[Start of section]

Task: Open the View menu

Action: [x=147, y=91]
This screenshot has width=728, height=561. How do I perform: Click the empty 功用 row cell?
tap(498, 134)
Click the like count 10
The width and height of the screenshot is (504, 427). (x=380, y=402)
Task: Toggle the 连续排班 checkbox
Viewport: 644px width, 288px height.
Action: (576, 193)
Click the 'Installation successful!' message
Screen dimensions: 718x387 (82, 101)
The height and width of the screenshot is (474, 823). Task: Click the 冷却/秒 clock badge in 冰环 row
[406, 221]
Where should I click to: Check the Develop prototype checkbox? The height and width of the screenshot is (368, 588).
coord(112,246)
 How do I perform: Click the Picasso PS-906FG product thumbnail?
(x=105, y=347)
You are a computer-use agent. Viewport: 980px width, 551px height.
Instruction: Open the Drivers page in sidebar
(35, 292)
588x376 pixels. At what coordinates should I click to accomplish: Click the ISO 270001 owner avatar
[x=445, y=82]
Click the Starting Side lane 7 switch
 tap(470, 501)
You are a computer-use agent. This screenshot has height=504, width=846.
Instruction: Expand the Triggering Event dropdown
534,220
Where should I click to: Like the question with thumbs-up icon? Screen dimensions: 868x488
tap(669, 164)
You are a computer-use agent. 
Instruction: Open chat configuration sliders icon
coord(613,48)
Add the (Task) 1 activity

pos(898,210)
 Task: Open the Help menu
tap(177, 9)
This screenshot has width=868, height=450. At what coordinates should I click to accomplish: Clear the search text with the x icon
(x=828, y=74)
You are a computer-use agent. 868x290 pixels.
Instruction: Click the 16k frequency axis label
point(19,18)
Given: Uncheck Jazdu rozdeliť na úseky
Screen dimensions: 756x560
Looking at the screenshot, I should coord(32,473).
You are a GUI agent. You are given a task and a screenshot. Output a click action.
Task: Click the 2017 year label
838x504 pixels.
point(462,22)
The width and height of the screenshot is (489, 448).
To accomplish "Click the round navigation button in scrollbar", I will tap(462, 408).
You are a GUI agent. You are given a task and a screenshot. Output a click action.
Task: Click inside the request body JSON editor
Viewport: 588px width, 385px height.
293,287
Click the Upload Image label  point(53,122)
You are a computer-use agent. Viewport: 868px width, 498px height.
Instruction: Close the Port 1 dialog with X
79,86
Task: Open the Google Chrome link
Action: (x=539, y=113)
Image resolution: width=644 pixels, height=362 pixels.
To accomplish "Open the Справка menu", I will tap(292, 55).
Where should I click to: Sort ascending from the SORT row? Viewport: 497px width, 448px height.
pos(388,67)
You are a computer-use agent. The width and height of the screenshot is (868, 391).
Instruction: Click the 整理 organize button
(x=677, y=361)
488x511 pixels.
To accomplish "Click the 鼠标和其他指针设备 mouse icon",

[End of section]

Pull out all lines from the entries above in which the word "computer" appears.

You are a computer-use agent. Viewport: 980px width, 551px height.
You are a computer-use agent. This screenshot has height=504, width=846.
You are a computer-use agent. 
You are a computer-use agent. 868x290 pixels.
You are a computer-use agent. Viewport: 868px width, 498px height.
You are a computer-use agent. The width and height of the screenshot is (868, 391).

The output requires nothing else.